Paddy couldn’t hear the voice through the wall any more. Yet he was sure his mother hadn’t left her apartment; the doors made a distinct rubbery sucking sound when they closed, a little like the door on a new fridge. It was one of the quirks of the building that this sound penetrated. There were five other apartments on their floor. With dedication, one could learn a good deal about everyone’s comings and goings. They knew the architect couple, the Harleys, who lived two along, went for walks in the city at the same time every night: eight thirty. They’d met them once,
leaving on such an excursion. The Harleys said they liked to examine buildings reacting to night-light, the moon, the stars, the streetlights. The light from humans, Rebecca Harley said. What light? said Helena. The Harleys looked at each other as if it was a very basic question indeed. Then Geoff Harley, by way of a demonstration, held up his wrist and pushed a button on his watch, illuminating the dial briefly. Okay, said Helena. Rebecca Harley meanwhile had her mobile phone out. She held this up to their faces. Watches and phones, said Paddy, they have an effect on city architecture? It’s a micro interaction, Geoff Harley said.
At one session, in search of a subject, Paddy had told Sam about the Harleys.
This he didn’t tell: On Thursdays Geoff went out alone, a bit later, towards nine. Helena and Paddy had played a game. Where does Geoff Harley go on Thursdays without his wife? To examine buildings some more? Humans? What micro interaction was transpiring? One rule was it couldn’t be sexual, that was too obvious. The Harleys already seemed a little wife-swappy, with their slightly creepy routine, their matching dark clothes. Their plastic poster cylinders under their arms. Paddy and Helena had soon created such a stockpile of stories about Geoff and his secret life that it was hard to meet his eye when they bumped into him. His smallest gesture seemed to confirm some detail they’d invented. The way he touched his shirt cuffs when he spoke. His smirk. The bag he carried. They had to stop. But they could still hear him if they tried every Thursday.
Before he started seeing Sam, Paddy set up his usual family meeting, so that everyone knew what was involved. He told them that he was all for speech but that speech took many forms and that elocution was not his business. Amazing how frequently the fathers made a joke about
electrocution
at that point. One in three, Paddy thought. ‘No putting his finger in the plug socket then?’

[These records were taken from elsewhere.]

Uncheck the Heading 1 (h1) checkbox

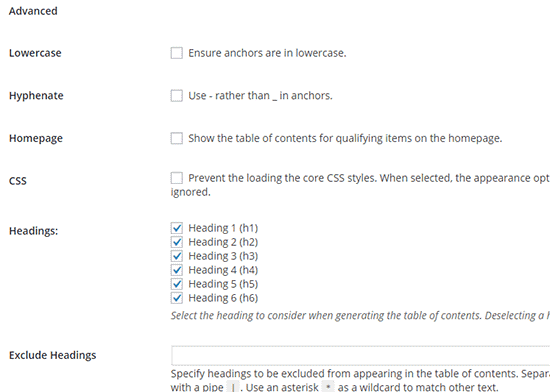[176, 228]
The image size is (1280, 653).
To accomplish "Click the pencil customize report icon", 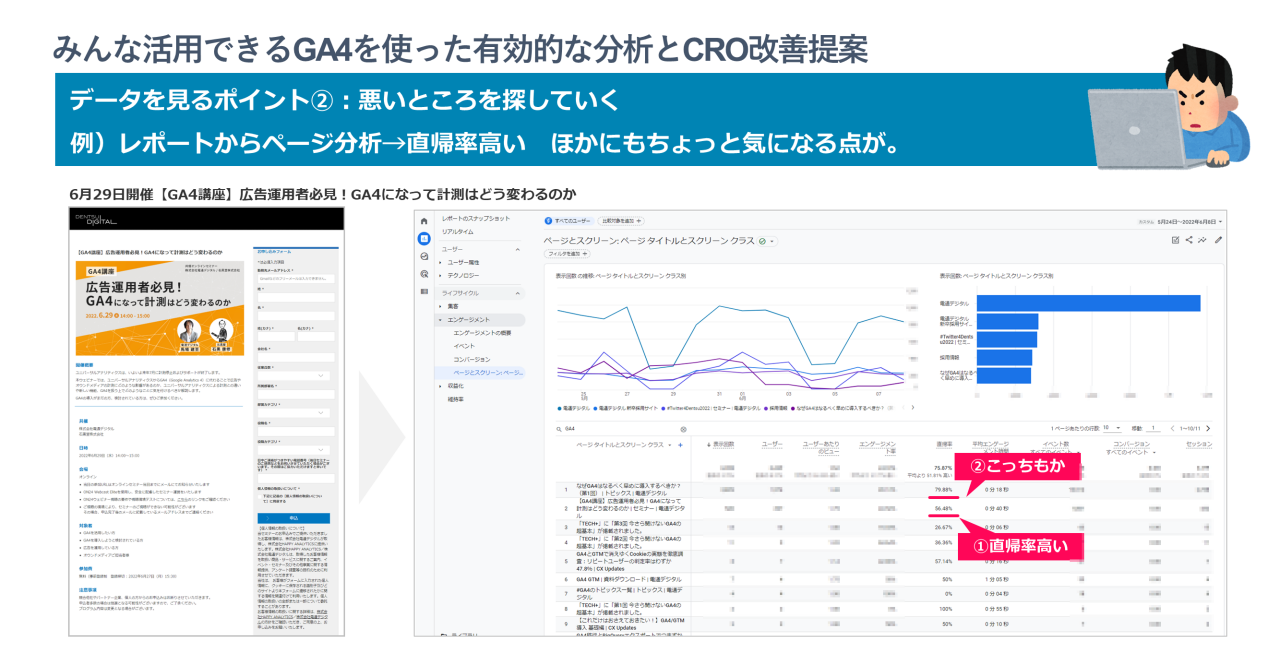I will pyautogui.click(x=1218, y=240).
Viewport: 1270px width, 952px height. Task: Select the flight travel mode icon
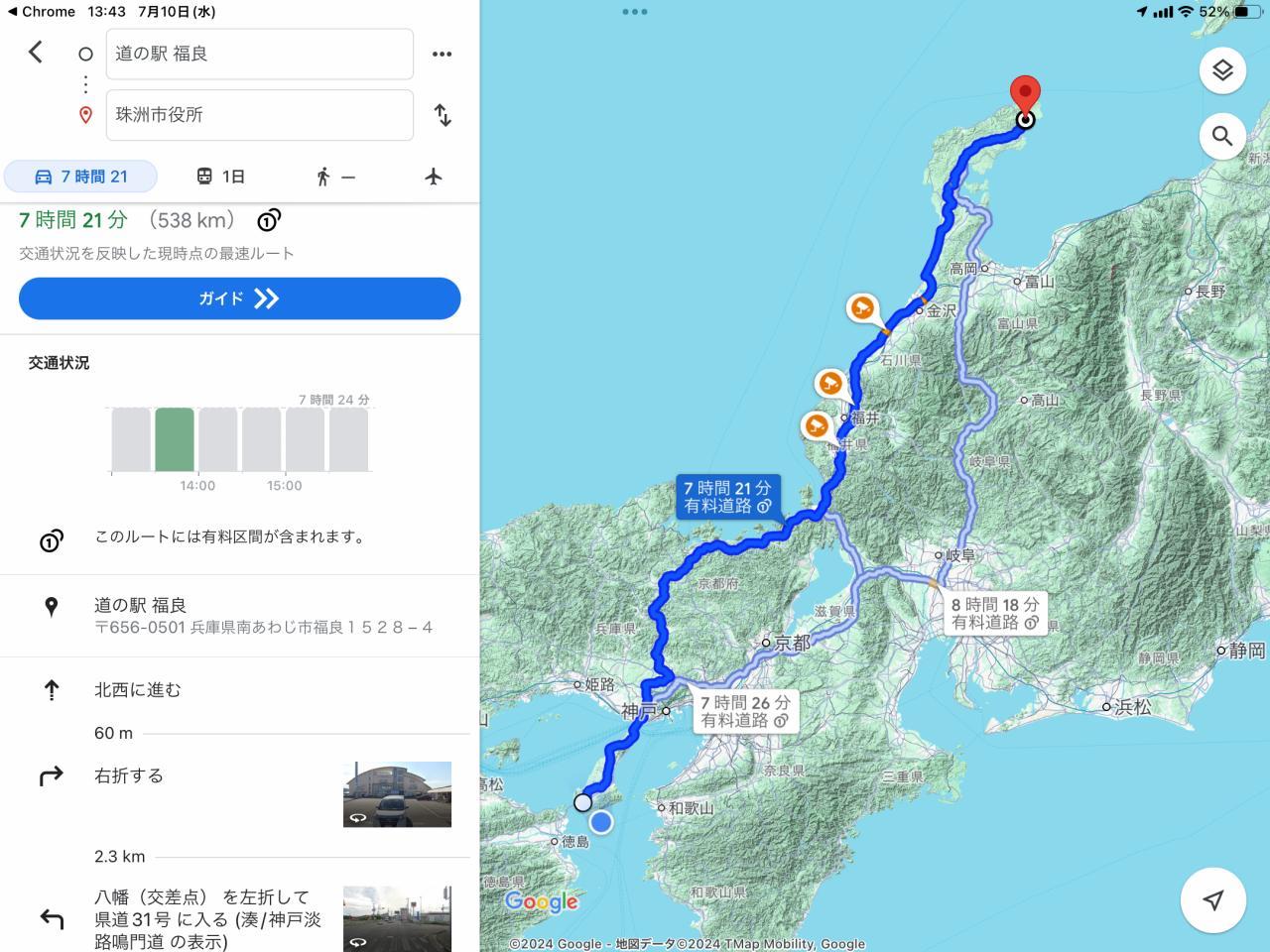pyautogui.click(x=434, y=177)
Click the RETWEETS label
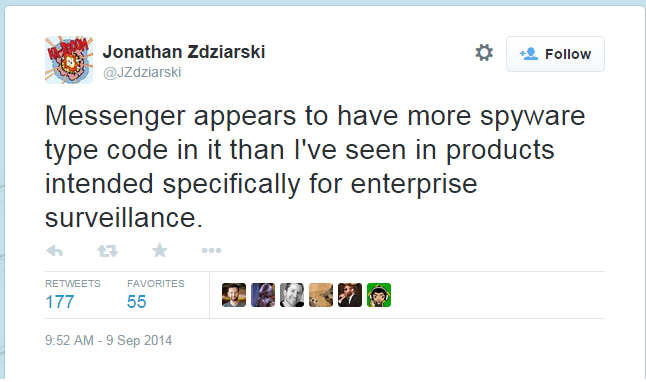Screen dimensions: 646x382 [x=73, y=284]
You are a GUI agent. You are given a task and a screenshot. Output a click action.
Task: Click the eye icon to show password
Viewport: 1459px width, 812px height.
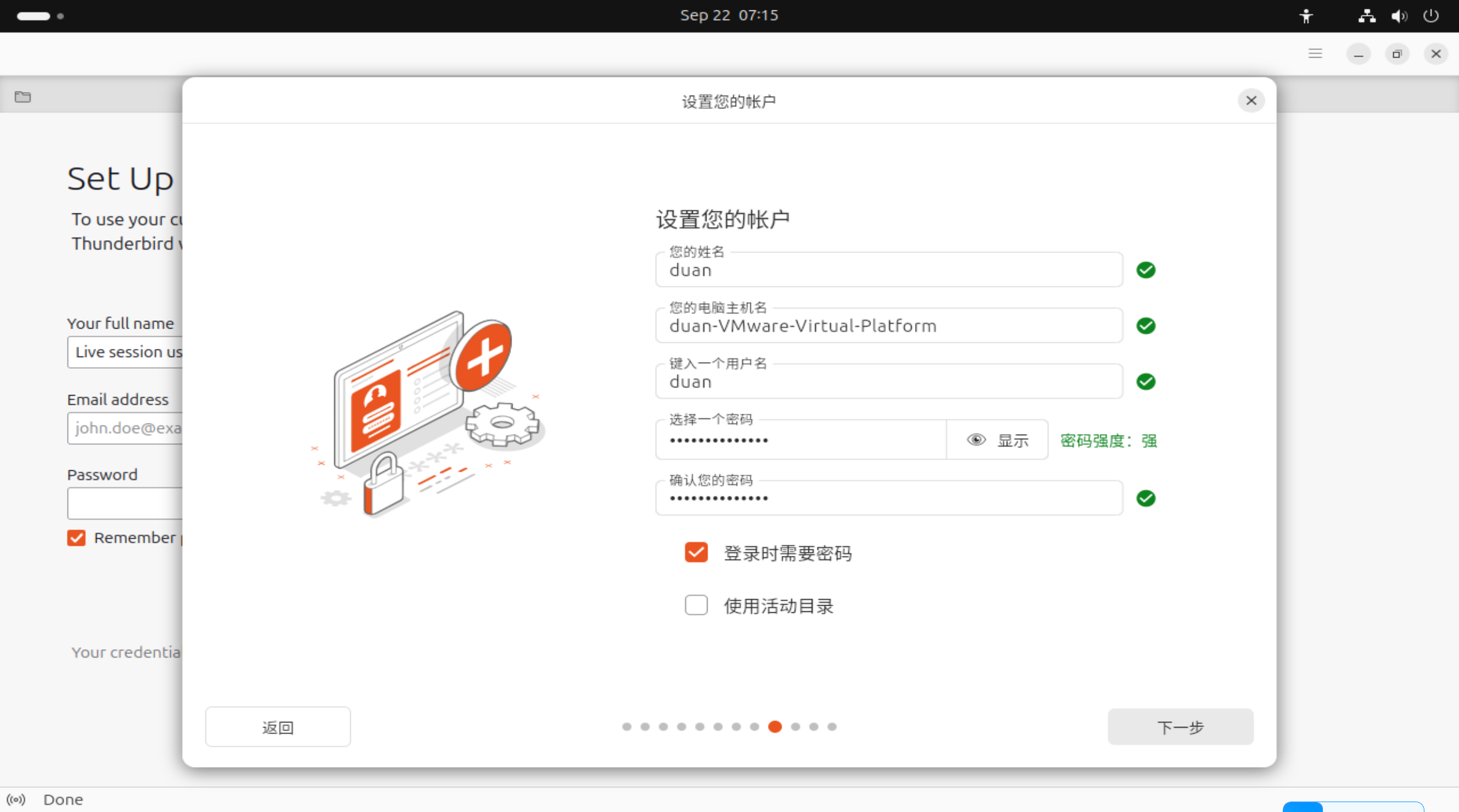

Alan Covenay was not among this number. He’d listened carefully to what Paddy had to say. Towards the end, he’d stood up and patted his pockets, asked his wife about the car keys. The slight mournfulness he carried may have had nothing to do with Sam. In tall men who were drawn to cultural things Paddy had often noticed this air of melancholy, a feeling perhaps that the realm naturally favoured compactness. They didn’t quite fit in their seats. You saw these stooping, guilty figures at the theatre, in galleries, at the orchestra where puckish men skipped around them. Then on his way out Alan Covenay stood in front of the framed cartoon that hung in the office. ‘It’s dropped slightly in the top left corner,’ he said. Paddy stood beside him, looking. He was two inches taller than Paddy. Paddy hadn’t noticed it but he was right about the picture. Inside the frame, the print hung crookedly now. ‘I can fix that for you if you like.’